She was leaning over the bar at the Niño Bien in that same blood-red strapless dress, laughing heartily at something the bartender had said. I realized that the tattoo itself was not particularly remarkable—it was the fact she had one at all. Most Argentine women obsessively avoided such displays; they danced the same way, talked the same way, wore their hair the same way; usually, it should be conceded, to great effect. Nose rings, pink hair, and tattoos were positively unthinkable. But then here was this woman at the bar, drinking without shame, brandishing a tattoo of a scorpion, of all the unapologetically unsubtle things in the world. Her deep laugh echoed off the walls of the grand salon. This, I now realized, was not your typical chica porteña.

God bless the tango, I remember thinking. I actually have a legitimate excuse to invite this woman to dance.

I resolved to do it the right way. I would try out my cabaceo. As casually as I could, I strolled over to the opposite end of the bar and slowly allowed my gaze to settle on her. She continued to flirt with the bartender, looking everywhere but at me. I didn’t stare at her, of course—I did as I had been told, holding my gaze for three seconds and then looking away, waiting a reasonable amount of time, and then starting the cycle over again.

She ordered a drink. She kissed someone hello on the cheek. Soon, I was just staring at her unabashedly. Then, just at the very moment I was starting to feel like a crazy sex offender, we made eye contact. A barely perceptible nod of my head and…

She smiled. Eureka. She set her drink on the bar, winked enigmatically at the bartender, and turned my way.

¿Bailamos?” she asked good-naturedly.

I grinned so, pleased with myself, and the tango, that I might explode. “Bailamos.

I took her hand and dragged her, practically sprinting, over to the dance floor. The music struck up, I pulled her as close to me as I possibly could, and off we went.

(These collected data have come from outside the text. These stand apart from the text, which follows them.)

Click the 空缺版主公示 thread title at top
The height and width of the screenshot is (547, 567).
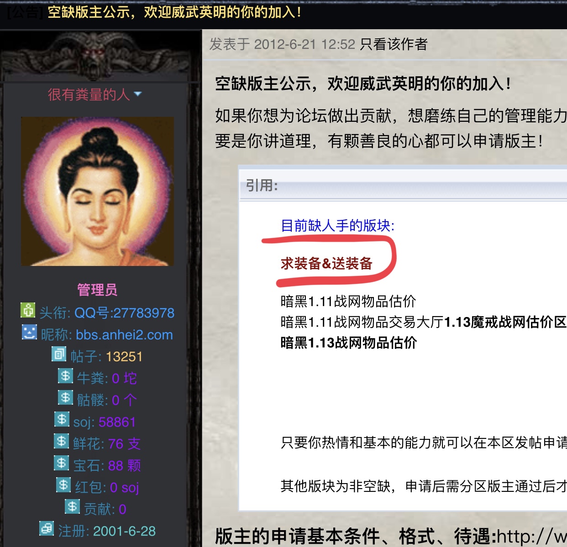(x=174, y=12)

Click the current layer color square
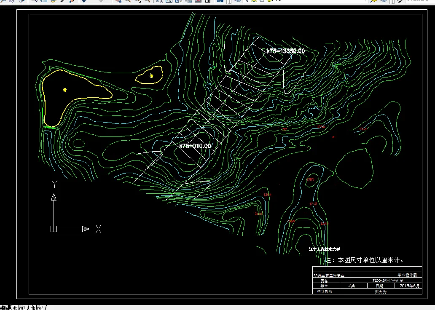pos(274,1)
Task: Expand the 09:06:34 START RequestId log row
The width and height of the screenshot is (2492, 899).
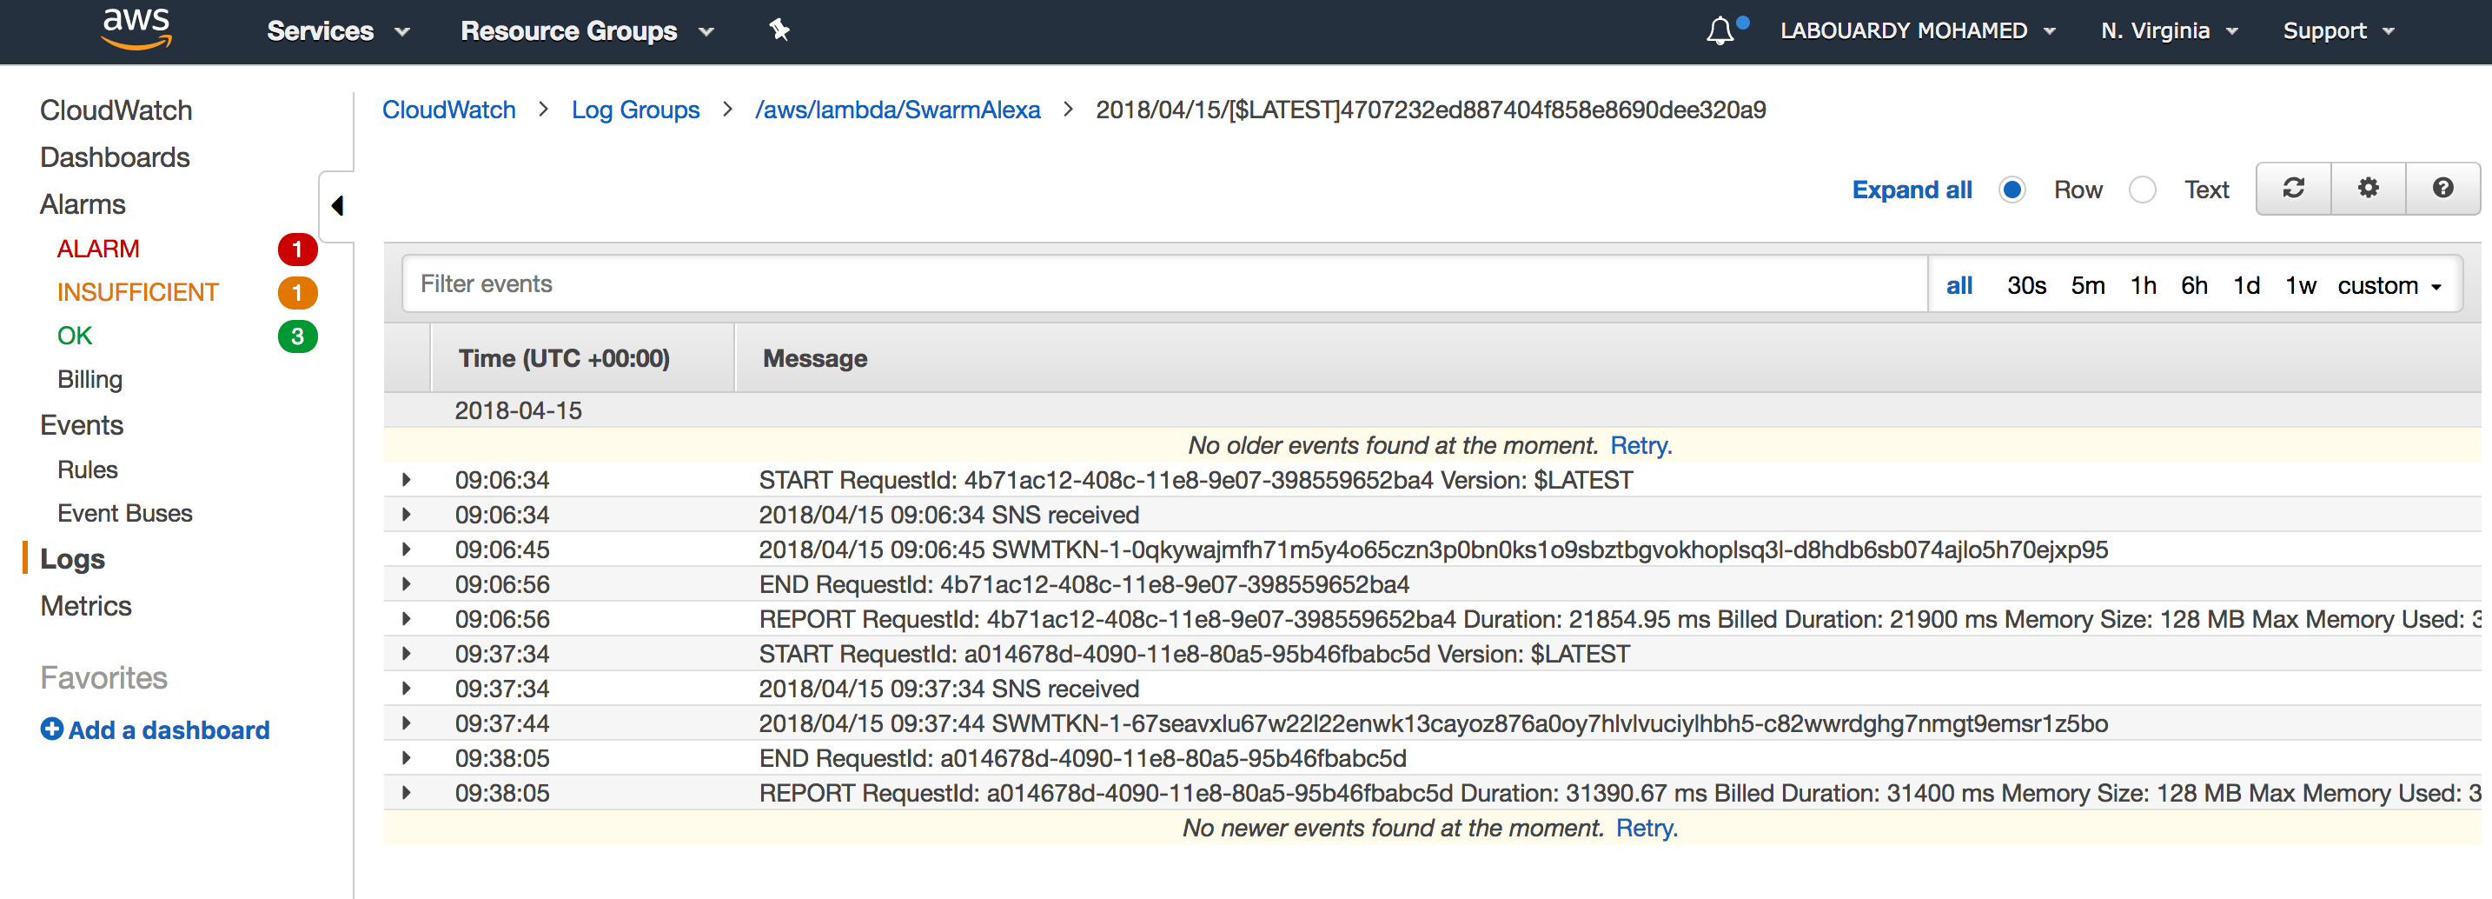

It was like taking the wheel of a Mercedes-Benz. I was stunned by the ease, the smoothness of dancing with her. She seemed to respond to my every move with perfect, effortless precision. At the slightest shift in my shoulders, she would turn. A bit of pressure on her back, and she’d answer with a giro. Indeed, a few times, she seemed to anticipate my lead before even I knew where I was going. Our bodies lined up with total symmetry; her waist at the same level as mine, her chest resting comfortably on my sternum. All my usual nervousness vanished. I started taking confident, sweeping steps, practically flying around the dance floor. Was I suddenly this good?

Continue reading "Long After Midnight at the Niño Bien: Excerpt #2" »

07 April 2008

Long After Midnight at the Niño Bien: Excerpt #1

Below, the opening pages of Brian Winter’s Long After Midnight at the Niño Bien: A Yanqui’s Missteps in Argentina are available. Winter skillfully introduces the reader to El Tigre—Winter’s initial dance instructor and larger-than-life Argentine gentleman—and the Buenos Aires nightflife, circa 2000. My fuller review of the book will appear on Wednesday. A second excerpt will be posted on Thursday, and an interview with the author will be featured on Friday. Enjoy.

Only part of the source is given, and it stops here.